Harry paused for half a second before looking Fudge in the eye.
"I would particularly like to say a very personal and sincere sorry to you, Minister, for my appalling behavior throughout this trial. I'd also like to say sorry, too, for the aurors," Harry turned to the group of severely injured aurors sitting in the back of the courtroom, "for putting them through so much trouble for the literal hours of work they put in collecting evidence, and identifying corpses, and so forth. You know, perhaps we ought to realize the difficult and often dangerous work involved in tracking down violent criminals. And I would just like them to know that their fine work is at least appreciated by me."
"Well, no, no, we're only doing our job," said Auror Dawlish through the bandages covering his face, prompting his fellow aurors to nod as much as they could with their neck-braces and arm slings.
"It's very good of you to say that," said Harry sympathetically. "But I know what you've been through."
"No, no, 'old on, we've 'ad worse."
"It was plain sailing apart from the arrest," added Auror Robards.

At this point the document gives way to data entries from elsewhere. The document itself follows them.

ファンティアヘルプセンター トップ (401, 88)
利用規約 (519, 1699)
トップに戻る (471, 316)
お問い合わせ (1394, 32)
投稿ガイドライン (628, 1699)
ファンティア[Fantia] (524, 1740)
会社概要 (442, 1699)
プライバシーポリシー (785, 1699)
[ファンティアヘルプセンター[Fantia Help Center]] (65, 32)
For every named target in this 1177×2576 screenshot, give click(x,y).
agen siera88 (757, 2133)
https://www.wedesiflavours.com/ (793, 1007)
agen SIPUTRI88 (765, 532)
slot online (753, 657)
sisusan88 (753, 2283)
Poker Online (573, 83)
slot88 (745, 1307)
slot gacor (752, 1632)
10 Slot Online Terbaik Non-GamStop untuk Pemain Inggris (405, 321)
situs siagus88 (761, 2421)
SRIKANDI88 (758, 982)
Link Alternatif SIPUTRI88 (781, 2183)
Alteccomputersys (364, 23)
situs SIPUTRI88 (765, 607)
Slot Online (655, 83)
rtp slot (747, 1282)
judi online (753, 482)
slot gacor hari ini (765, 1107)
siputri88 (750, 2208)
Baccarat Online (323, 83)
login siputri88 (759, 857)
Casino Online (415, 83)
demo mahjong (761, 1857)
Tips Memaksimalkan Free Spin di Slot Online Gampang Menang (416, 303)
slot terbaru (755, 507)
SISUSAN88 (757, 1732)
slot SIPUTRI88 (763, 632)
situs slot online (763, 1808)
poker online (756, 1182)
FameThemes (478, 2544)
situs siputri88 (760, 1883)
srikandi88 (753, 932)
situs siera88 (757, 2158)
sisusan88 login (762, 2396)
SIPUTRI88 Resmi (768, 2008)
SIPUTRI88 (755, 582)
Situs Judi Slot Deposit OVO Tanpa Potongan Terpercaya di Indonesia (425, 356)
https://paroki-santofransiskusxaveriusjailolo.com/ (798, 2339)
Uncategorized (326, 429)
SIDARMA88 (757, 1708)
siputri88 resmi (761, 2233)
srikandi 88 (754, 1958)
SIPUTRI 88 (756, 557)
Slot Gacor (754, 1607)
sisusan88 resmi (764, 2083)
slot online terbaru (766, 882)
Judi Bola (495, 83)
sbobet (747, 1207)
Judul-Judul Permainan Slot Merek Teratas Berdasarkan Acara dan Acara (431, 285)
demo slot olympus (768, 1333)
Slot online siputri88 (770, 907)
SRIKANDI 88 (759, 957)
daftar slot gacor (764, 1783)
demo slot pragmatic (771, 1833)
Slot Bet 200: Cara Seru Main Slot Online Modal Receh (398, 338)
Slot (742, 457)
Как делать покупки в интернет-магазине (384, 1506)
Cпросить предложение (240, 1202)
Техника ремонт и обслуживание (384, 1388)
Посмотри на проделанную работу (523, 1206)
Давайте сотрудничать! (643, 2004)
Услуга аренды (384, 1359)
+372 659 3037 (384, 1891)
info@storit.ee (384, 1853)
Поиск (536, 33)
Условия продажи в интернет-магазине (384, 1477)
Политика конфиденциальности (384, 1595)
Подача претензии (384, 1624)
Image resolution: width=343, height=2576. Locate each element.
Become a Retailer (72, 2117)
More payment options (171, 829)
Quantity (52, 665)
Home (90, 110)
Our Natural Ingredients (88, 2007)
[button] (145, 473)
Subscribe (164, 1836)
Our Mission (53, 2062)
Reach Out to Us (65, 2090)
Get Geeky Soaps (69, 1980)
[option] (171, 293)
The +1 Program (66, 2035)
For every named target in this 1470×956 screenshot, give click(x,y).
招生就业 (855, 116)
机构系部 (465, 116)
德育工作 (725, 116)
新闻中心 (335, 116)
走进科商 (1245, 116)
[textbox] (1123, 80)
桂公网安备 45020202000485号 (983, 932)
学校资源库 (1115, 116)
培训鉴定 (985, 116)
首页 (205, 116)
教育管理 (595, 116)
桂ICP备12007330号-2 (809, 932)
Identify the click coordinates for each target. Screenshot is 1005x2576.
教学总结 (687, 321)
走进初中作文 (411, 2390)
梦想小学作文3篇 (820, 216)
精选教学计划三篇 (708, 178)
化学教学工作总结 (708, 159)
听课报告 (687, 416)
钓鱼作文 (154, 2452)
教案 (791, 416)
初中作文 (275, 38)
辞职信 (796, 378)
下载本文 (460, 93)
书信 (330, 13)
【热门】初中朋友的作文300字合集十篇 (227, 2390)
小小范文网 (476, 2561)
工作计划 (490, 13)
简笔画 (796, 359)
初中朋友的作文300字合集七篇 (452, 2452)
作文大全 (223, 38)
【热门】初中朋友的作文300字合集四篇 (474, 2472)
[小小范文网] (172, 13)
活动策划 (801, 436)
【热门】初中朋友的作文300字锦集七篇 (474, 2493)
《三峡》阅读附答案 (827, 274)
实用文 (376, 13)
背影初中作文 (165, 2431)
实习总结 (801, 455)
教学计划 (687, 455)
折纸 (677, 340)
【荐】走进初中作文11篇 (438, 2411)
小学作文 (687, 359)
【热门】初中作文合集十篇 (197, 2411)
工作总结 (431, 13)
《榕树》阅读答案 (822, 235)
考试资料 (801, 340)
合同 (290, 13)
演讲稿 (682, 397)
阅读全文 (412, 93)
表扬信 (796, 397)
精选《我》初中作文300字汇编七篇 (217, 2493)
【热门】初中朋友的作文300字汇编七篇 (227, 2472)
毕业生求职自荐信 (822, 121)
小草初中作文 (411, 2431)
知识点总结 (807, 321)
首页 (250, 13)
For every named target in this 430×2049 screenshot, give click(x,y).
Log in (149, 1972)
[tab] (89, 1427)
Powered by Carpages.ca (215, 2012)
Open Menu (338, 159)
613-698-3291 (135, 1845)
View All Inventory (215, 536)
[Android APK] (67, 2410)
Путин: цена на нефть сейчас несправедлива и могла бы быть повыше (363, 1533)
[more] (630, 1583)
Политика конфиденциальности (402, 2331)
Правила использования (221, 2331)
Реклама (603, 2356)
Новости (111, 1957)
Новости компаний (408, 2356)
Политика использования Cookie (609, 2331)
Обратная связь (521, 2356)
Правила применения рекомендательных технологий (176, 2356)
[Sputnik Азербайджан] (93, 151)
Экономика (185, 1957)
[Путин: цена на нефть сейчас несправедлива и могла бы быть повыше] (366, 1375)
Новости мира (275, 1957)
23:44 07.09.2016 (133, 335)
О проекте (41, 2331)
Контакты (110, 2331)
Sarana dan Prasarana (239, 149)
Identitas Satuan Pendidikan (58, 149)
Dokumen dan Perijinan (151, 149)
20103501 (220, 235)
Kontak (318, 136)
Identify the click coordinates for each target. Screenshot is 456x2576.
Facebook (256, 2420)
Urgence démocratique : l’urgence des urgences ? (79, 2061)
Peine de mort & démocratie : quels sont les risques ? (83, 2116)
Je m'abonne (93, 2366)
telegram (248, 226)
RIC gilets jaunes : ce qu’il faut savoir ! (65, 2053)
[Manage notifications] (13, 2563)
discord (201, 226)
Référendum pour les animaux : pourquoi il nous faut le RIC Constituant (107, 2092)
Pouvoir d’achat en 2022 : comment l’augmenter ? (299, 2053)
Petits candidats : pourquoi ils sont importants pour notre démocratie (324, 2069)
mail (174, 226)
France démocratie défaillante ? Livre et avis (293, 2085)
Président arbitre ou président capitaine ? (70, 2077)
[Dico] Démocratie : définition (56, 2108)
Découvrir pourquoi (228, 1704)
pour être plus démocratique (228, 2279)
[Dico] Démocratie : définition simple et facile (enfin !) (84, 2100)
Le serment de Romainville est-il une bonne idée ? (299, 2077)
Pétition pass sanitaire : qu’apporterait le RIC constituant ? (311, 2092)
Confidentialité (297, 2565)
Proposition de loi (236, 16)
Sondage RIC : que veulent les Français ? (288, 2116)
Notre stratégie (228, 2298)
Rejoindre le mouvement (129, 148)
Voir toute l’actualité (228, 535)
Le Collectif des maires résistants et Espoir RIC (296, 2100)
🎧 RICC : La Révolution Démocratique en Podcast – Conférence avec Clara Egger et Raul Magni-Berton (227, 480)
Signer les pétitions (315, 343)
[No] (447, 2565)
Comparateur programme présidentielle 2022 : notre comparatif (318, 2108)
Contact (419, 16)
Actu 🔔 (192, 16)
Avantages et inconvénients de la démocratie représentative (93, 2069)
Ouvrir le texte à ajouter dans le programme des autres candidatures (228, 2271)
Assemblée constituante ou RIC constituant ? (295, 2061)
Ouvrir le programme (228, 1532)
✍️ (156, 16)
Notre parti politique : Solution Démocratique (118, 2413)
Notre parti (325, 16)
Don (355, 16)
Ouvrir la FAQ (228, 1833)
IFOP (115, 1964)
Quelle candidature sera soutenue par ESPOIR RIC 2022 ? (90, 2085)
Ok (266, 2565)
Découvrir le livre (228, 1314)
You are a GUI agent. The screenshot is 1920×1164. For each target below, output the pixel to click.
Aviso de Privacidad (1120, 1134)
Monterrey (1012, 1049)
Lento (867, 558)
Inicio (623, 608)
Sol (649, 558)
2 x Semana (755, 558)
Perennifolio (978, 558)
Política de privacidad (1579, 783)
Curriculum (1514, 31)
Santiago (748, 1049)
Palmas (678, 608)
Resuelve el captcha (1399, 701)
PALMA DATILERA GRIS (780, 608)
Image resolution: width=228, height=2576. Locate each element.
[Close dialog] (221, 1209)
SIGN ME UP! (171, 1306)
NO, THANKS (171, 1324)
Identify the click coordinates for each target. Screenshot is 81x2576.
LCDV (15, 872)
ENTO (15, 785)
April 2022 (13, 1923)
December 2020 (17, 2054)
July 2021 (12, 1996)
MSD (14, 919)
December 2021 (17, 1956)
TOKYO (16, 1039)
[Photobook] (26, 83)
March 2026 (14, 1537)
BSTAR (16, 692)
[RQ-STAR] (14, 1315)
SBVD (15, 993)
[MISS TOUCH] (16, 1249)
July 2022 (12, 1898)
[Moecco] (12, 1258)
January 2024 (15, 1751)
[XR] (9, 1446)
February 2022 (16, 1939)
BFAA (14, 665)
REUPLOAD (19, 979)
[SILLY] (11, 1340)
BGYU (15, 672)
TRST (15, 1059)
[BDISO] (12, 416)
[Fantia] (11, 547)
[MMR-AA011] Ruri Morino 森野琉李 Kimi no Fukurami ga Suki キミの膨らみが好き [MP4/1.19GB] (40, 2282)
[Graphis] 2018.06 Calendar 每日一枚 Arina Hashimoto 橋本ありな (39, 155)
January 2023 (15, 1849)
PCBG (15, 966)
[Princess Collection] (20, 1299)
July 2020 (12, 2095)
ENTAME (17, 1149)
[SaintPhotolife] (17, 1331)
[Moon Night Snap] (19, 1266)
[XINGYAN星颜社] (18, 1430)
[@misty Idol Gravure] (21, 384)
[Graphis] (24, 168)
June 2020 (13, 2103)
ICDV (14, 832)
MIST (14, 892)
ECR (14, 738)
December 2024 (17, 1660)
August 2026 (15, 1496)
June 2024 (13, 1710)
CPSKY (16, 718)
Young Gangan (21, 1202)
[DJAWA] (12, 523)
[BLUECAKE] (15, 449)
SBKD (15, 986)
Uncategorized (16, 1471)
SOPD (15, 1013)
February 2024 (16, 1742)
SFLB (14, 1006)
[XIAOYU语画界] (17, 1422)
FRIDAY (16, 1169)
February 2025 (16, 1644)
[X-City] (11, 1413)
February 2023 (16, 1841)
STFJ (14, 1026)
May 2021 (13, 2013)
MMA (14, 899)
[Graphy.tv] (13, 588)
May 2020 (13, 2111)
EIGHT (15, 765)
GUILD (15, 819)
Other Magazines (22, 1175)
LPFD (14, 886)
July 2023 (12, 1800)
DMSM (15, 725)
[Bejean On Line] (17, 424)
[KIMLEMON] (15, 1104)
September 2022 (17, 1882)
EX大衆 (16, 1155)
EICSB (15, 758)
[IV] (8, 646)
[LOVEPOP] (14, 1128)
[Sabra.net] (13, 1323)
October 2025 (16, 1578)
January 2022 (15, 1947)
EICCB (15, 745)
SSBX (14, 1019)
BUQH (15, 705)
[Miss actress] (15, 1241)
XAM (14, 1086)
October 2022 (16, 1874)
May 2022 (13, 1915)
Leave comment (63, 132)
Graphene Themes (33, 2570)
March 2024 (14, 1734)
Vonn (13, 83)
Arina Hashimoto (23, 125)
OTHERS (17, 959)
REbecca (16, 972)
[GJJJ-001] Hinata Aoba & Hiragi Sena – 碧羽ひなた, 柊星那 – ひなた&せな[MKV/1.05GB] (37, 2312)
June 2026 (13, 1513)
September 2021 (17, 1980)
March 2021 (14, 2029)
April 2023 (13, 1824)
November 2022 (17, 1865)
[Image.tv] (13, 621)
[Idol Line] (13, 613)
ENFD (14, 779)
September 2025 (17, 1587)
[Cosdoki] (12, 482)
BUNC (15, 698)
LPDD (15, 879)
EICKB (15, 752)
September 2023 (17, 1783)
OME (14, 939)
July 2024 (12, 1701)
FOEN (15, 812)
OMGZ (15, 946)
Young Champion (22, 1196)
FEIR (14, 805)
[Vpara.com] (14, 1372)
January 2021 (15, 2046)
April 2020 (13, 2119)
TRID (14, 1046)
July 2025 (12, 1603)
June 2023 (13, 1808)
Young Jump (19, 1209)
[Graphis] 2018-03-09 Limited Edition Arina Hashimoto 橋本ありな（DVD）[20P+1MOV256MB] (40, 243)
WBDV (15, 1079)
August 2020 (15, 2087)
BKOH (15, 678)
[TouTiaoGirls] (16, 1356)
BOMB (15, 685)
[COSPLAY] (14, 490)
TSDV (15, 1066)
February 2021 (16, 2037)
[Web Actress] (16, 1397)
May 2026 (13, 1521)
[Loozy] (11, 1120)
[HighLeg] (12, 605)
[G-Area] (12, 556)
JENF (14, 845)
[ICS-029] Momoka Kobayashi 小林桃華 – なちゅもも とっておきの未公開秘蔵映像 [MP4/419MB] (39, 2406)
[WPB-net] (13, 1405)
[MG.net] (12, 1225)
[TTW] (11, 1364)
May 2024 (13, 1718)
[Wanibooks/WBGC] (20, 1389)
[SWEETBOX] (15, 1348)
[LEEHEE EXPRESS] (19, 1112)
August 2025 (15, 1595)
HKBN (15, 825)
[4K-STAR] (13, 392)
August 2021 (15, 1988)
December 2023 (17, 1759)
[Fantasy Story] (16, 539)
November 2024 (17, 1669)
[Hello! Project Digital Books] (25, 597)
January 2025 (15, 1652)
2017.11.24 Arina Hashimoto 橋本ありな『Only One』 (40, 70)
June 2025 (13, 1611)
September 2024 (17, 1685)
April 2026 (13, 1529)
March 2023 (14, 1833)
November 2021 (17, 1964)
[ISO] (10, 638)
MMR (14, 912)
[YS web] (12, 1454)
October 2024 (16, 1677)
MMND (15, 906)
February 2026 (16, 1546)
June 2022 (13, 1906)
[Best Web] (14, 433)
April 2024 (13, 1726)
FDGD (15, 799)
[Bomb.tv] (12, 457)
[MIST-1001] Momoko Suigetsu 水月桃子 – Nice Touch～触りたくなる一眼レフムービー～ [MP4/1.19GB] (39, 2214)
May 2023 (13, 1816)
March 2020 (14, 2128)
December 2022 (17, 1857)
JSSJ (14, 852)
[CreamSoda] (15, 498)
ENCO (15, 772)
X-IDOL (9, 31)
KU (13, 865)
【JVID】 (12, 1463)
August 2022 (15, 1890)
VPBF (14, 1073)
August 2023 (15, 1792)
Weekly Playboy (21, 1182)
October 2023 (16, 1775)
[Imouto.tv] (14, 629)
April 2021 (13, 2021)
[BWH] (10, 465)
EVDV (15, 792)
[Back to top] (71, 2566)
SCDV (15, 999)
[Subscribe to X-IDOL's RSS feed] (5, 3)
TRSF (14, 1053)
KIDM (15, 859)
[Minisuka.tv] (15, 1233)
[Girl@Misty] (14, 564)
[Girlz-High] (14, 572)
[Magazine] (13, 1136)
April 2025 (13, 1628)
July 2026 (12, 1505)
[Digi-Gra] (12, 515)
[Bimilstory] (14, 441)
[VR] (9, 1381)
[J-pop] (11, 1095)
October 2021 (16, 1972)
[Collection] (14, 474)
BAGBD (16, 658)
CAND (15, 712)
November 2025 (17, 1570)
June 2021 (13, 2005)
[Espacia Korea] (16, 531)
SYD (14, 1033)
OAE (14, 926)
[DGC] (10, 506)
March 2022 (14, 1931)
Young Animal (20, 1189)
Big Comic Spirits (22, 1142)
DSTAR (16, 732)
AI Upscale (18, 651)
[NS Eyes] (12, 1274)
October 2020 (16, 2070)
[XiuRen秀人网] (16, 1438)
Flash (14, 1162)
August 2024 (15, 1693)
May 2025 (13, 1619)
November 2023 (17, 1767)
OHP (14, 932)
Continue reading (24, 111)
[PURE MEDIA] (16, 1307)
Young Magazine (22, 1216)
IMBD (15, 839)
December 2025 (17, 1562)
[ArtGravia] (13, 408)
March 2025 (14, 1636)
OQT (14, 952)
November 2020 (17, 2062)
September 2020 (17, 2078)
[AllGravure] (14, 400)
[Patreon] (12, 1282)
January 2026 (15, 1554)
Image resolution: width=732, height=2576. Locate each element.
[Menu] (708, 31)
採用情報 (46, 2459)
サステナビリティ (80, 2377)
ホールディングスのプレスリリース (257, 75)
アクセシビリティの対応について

"I know and I'm grateful," said Harry solemnly before turning back to face the Wizengamot. "I would like to apologize, too, to the prosecuting auror for dragging him in here, morning after morning, in such lovely weather."
"Well, I would have had to come in, anyway," said Auror Scrimgeour.
"Oh, good," Harry said with an air of relief. "But, what a presentation of a case."
"Well, thank you."
"Oh, no, it was a privilege to watch you in action. I never had a chance."
"Oh, yes, you did."
"No, not after that summing-up. Great."
Scrimgeour seemed to puff up a bit at the praise.
"And now, we come to the Wizengamot," Harry said, looking deeply ashamed as he faced the assembled group of witches and wizards. "What can I say? I've dragged you in here, day after day, keeping you away from your homes, your jobs, your loved ones, just to hear the private details of my petty atrocities."
"No, no," said Mr. Ogden. "It was very interesting."
"But you could have had a much nicer case."
"Oh, no, no, no, murder's much more fun."
"Yes, and so many of them," said Madam Longbottom with a fond smile.
"Excellent," said another member.
"We've had a terrific time," concluded another, leading to a round of applause from the entire corpus of the Wizengamot.
"Well, uh, I'm very moved," said Harry, tearing up. "And so, Minister, it only remains for you to pass the most savage sentence on me that the law can provide."
"Well, uh, not necessarily," said Fudge.
"Ah, no, Minister, the Dementor's Kiss is highly sufficient. I insist I must be made an example of."
"Well, yes and no. I mean…society at large."
"Oh, no, Minister, not with mass murder."
"Oh, but in this case, don't you think?" Fudge turned to the Wizengamot, whose members began to call for clemency.
"Aw, come on, Minister, you've got to give me life in Azkaban."
Fudge looked scandalized at the suggestion and the Wizengamot roared with protest.
"Well, ten years, at least," Harry insisted.
"Shame! Shame!" the Wizengamot cried.
"Ten years?!" Fudge said, aghast at the thought.
"Well, five, then," said Harry. "Be fair."
"No! No, no, no, I'm giving you three months in the holding cells."
"Aw," Harry reeled back as if he'd been struck. "Come on, that's so embarrassing. I won't hear of it. Give me six. Please?"
"Well…" Fudge hummed thoughtfully. "All right, six months!"
"Thank you, Minister," Harry said with a satisfied smile.
"But suspended!" Fudge added in with a cheeky grin of his own.
The entire courtroom burst into another round of applause as Harry let out a sigh of resignation.
"Three cheers for the defendant!" Ogden shouted. "Hip-hip!"
"Hooray!"
"Hip-hip!"
"Hooray!"
"Hip-hip!"
"HOORAY!"
The court then began to sing "For he's a jolly good fellow" as Harry dried his eyes on a handkerchief. Looks like Hermione was right. Purebloods really will believe anything you tell them with a straight face.